> **DIRECTIONS FOR THIS TASK**
In the copy, include every entry exactly but none of its images.

> **RECORDS FOR THIS EXERCISE**
□ □ □ □
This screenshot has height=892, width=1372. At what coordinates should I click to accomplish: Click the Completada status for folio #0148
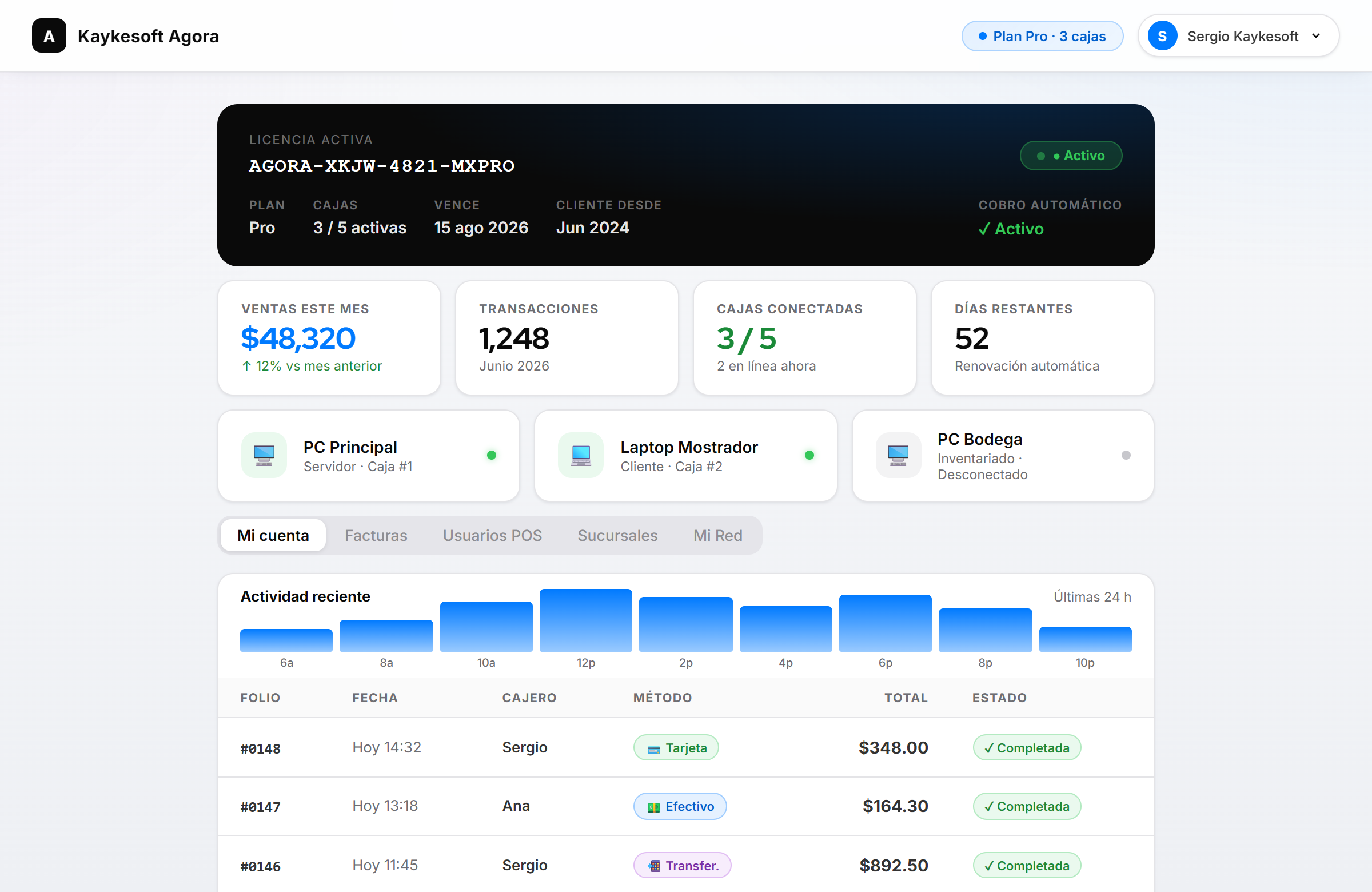pos(1027,747)
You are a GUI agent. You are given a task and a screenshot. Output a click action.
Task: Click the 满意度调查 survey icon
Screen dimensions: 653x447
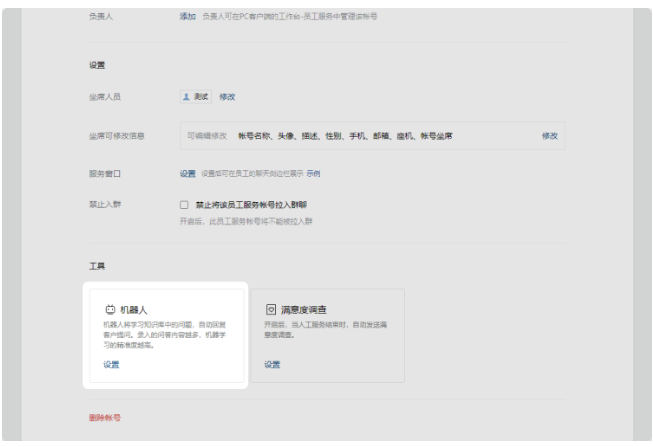click(x=270, y=311)
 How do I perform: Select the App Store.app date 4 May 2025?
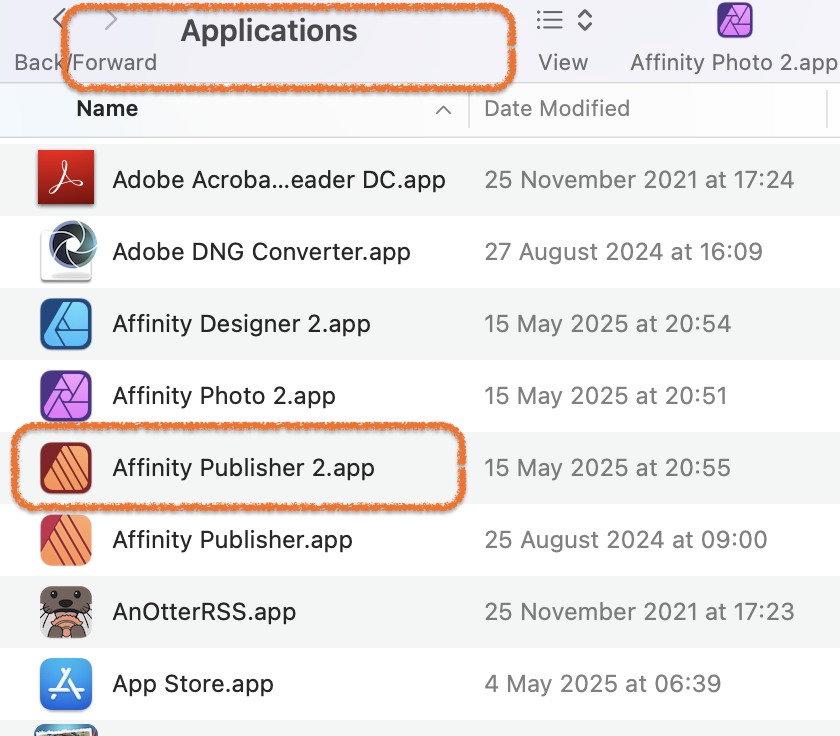pos(603,684)
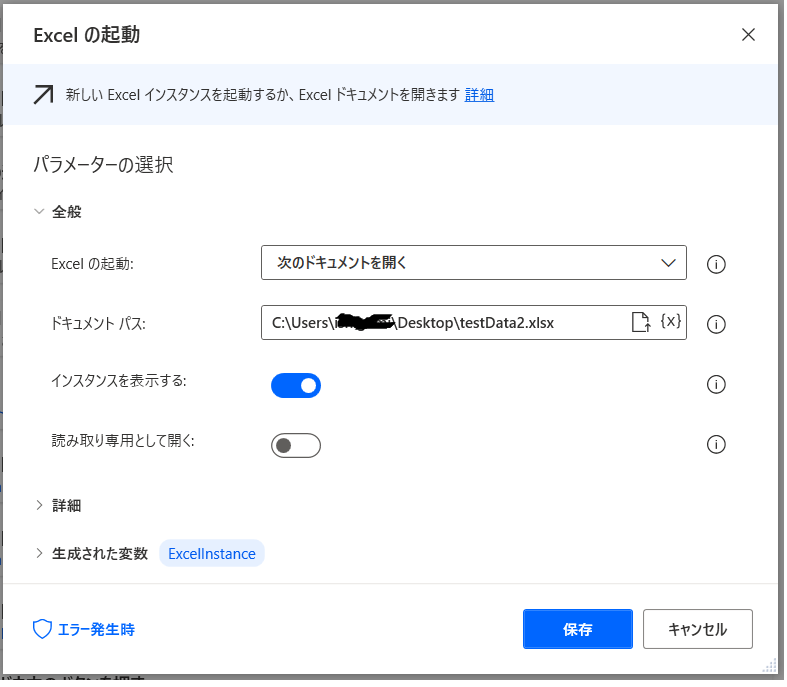Click the キャンセル button
Viewport: 787px width, 687px height.
coord(697,629)
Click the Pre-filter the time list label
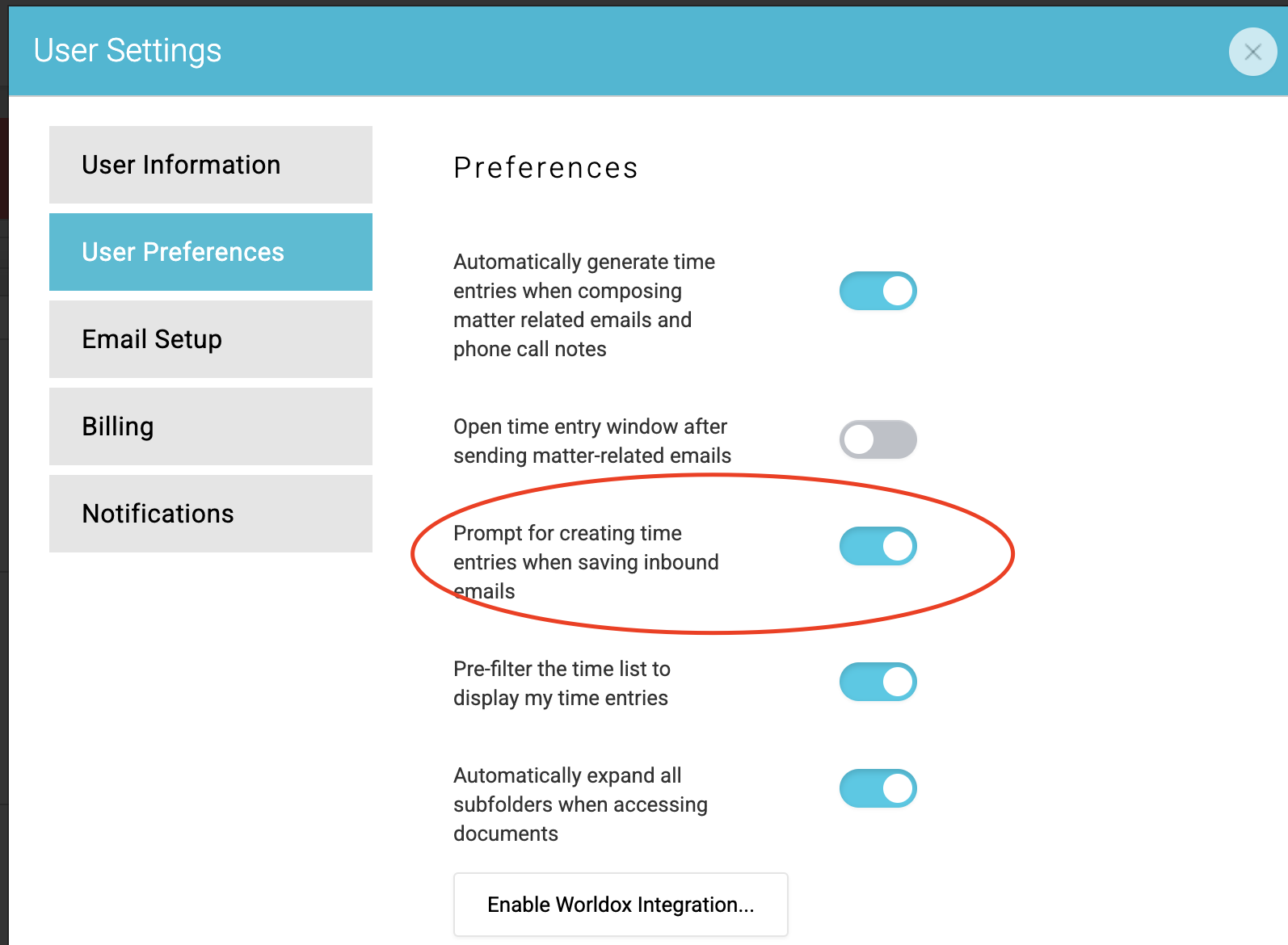1288x945 pixels. click(562, 683)
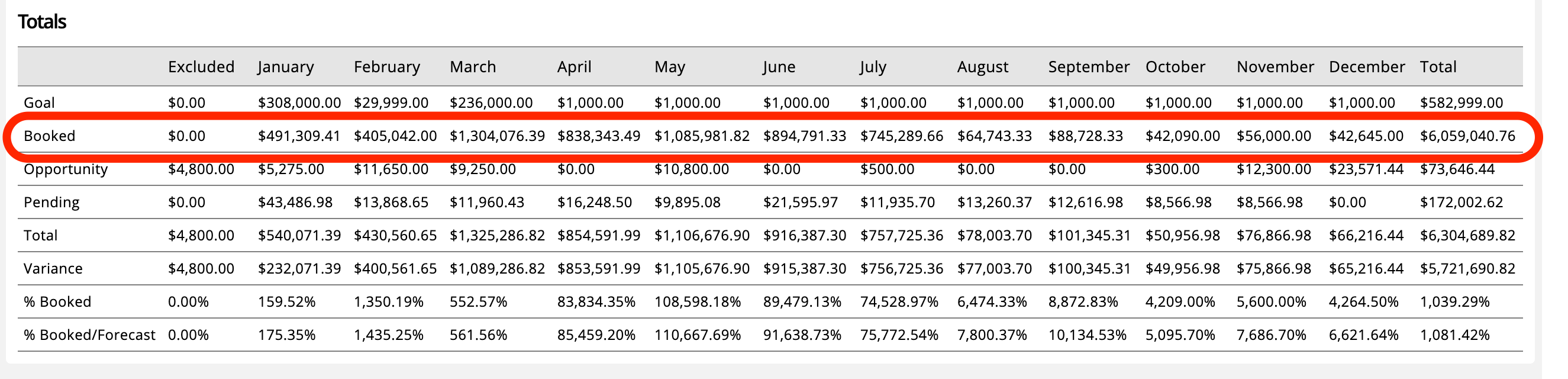
Task: Select the Opportunity row label
Action: point(65,169)
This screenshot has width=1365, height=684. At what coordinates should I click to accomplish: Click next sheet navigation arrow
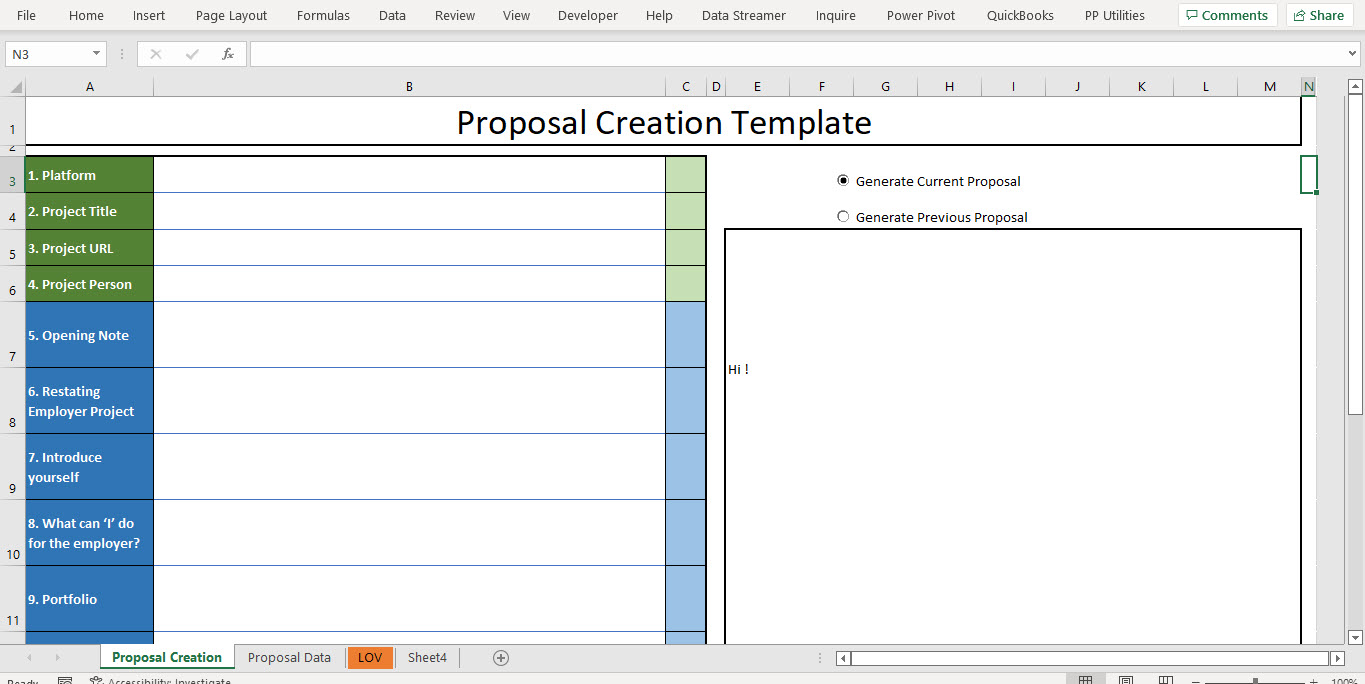tap(57, 657)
□ □ □ □
> **TASK SOLUTION**
This screenshot has height=892, width=1372. At what coordinates should I click to accomplish: Click the Completada status for folio #0148
pos(1027,747)
You are a GUI agent. You are given a task and a screenshot. Output a click action.
Task: Click the 满意度调查 survey icon
Screen dimensions: 653x447
click(x=270, y=311)
 How do I perform: Select the App Store.app date 4 May 2025?
pos(603,684)
Click the キャンセル button
Viewport: 787px width, 687px height.
coord(697,629)
Click the Pre-filter the time list label
1288x945 pixels. click(562, 683)
Task: Select the Opportunity row label
Action: point(65,169)
This screenshot has width=1365, height=684. At what coordinates should I click to accomplish: Click next sheet navigation arrow
tap(57, 657)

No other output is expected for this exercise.